--- BEGIN Dataset rows ---
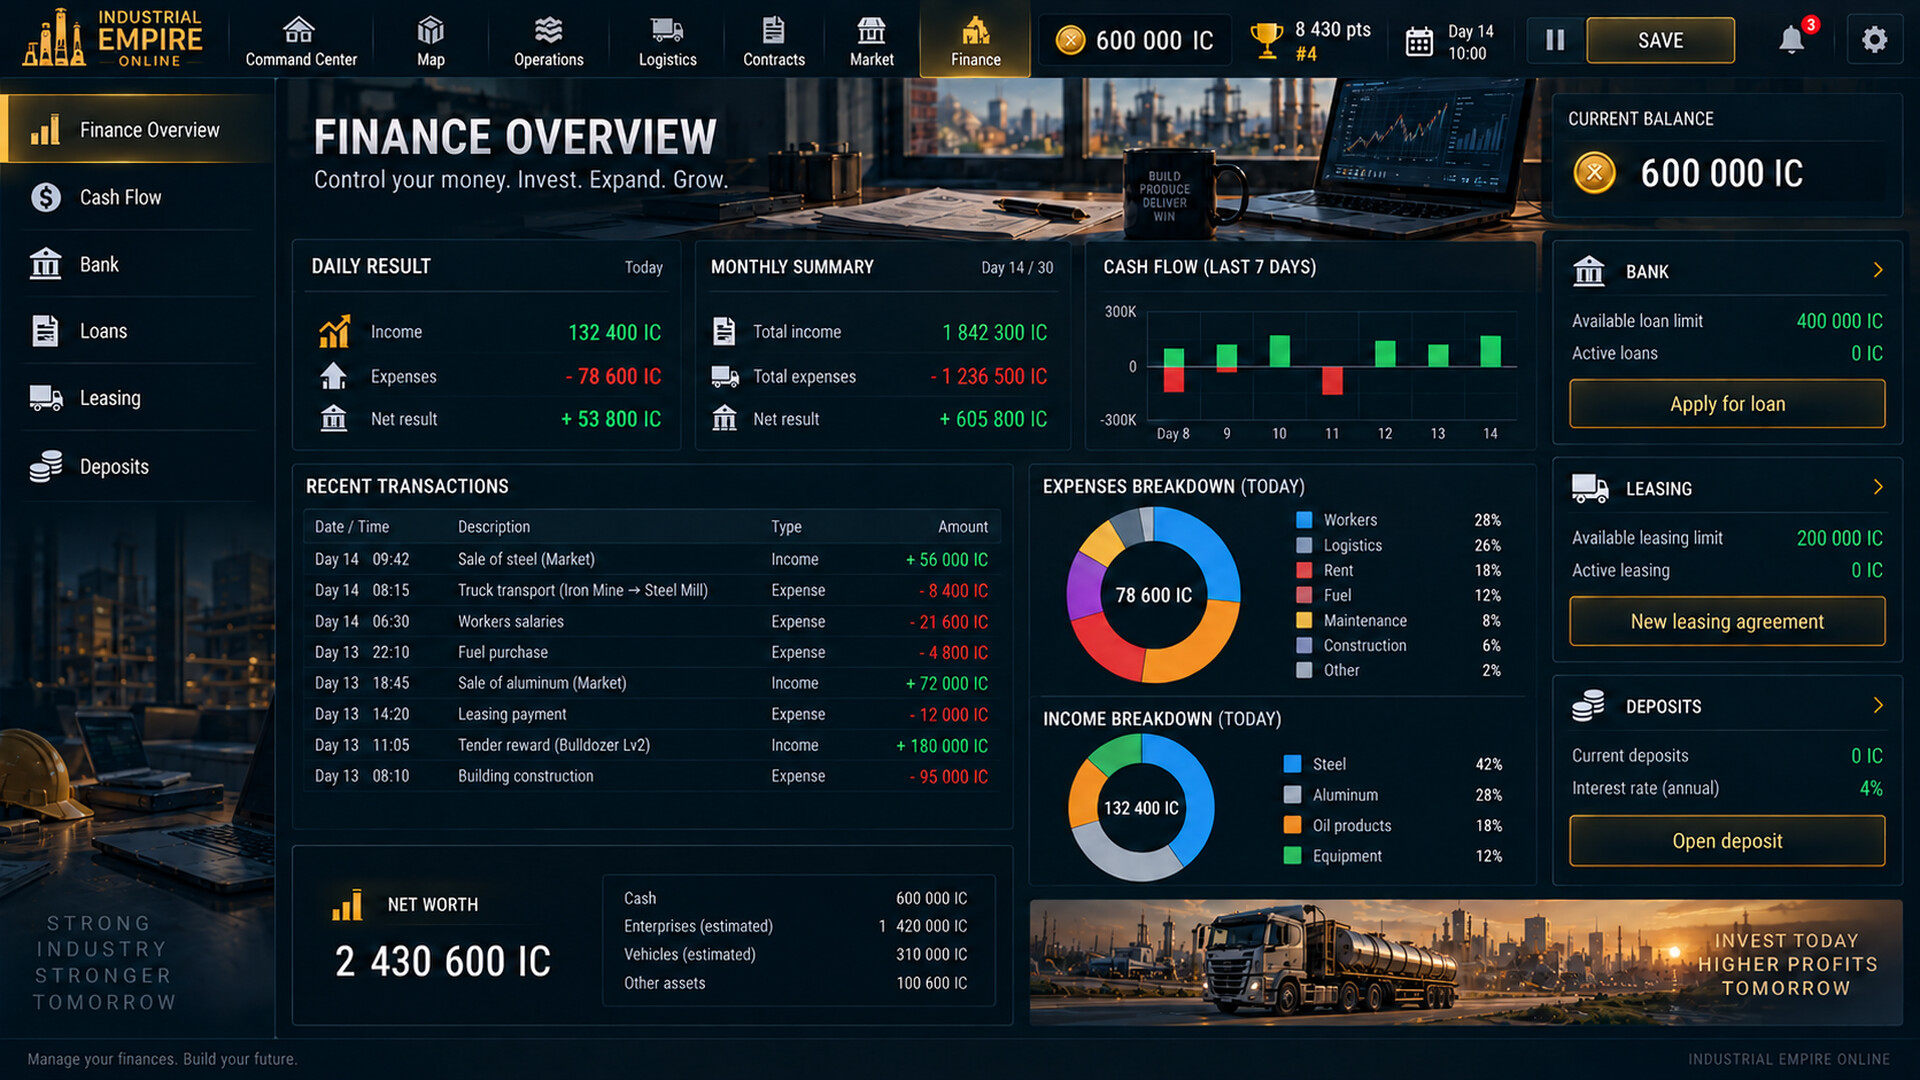Open the Command Center icon

[299, 30]
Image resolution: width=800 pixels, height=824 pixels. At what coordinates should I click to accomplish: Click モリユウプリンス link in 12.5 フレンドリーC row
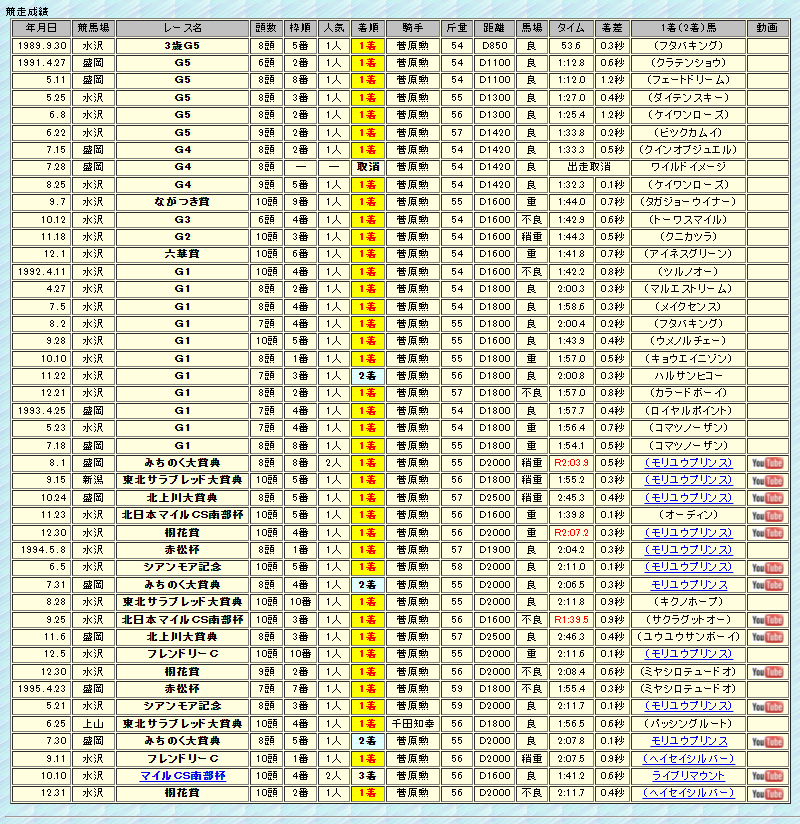(x=689, y=654)

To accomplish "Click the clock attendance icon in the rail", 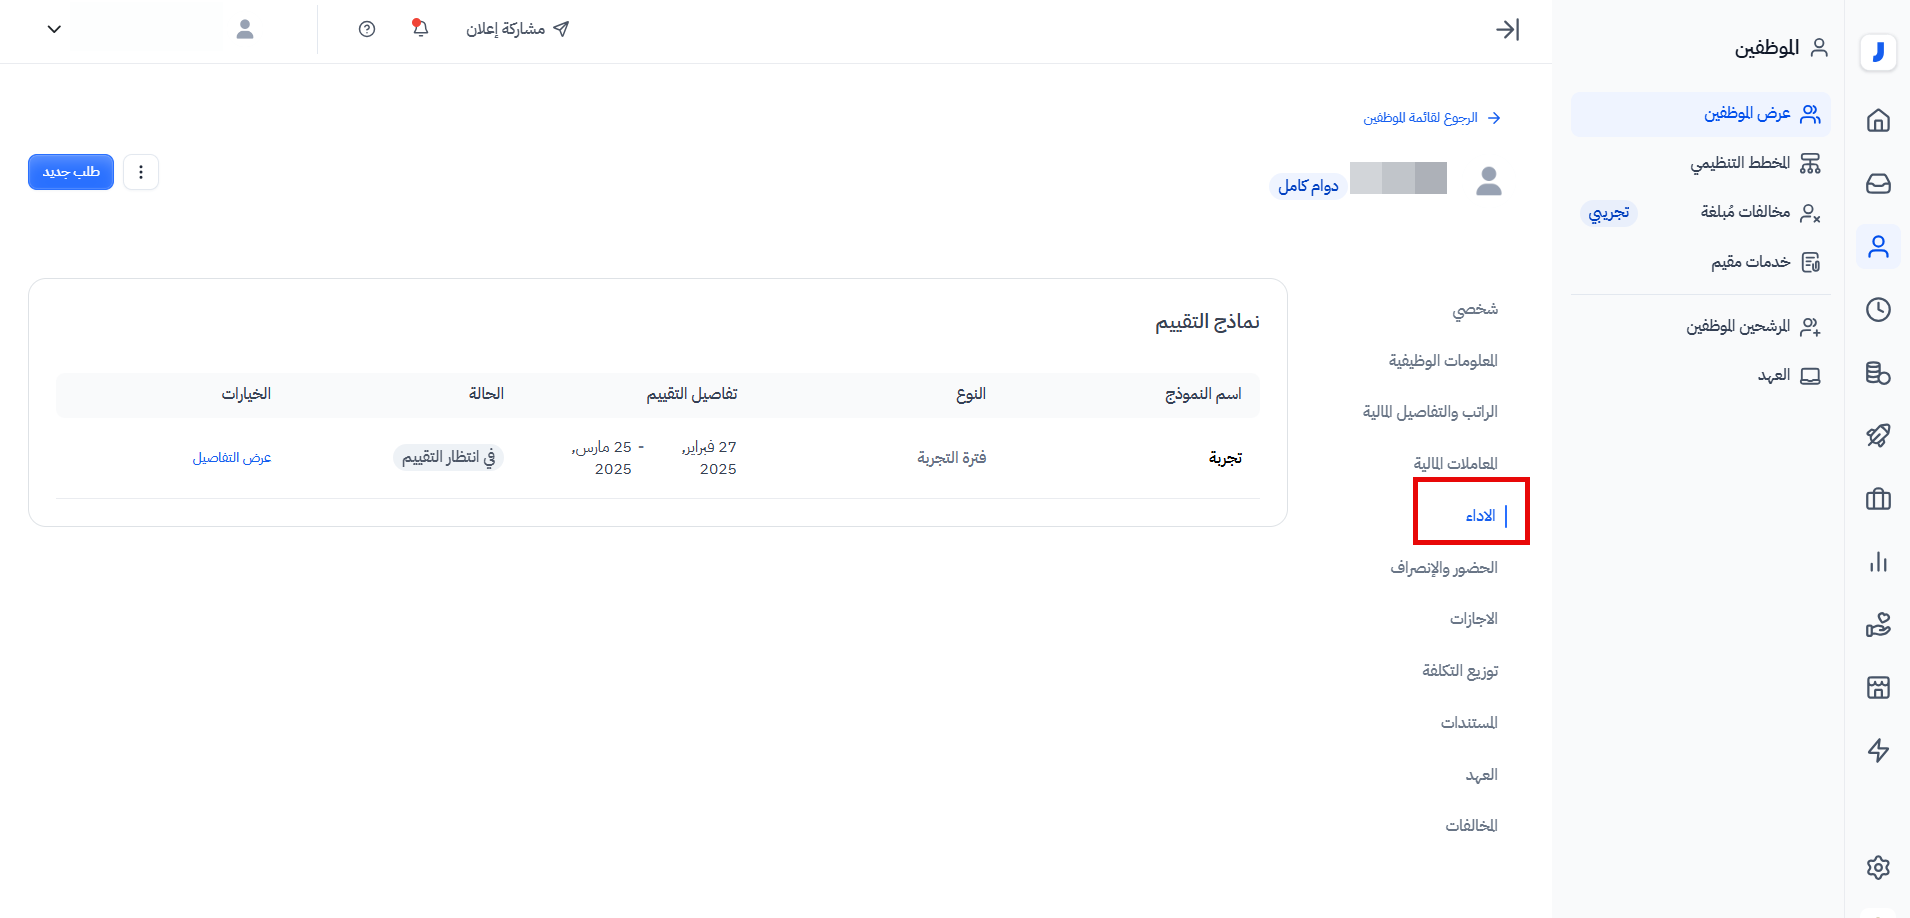I will point(1878,310).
--- END Dataset rows ---
**Task statement**
Convert the material into a JSON list of strings, one per line and skipping blank lines. Start at the material's first line and stop after the line that contains "(x=689, y=654)", and leave out the pictures.

**Final answer**
[
  "Open the Command Center icon",
  "[299, 30]",
  "Image resolution: width=800 pixels, height=824 pixels. At what coordinates should I click to accomplish: Click モリユウプリンス link in 12.5 フレンドリーC row",
  "(x=689, y=654)"
]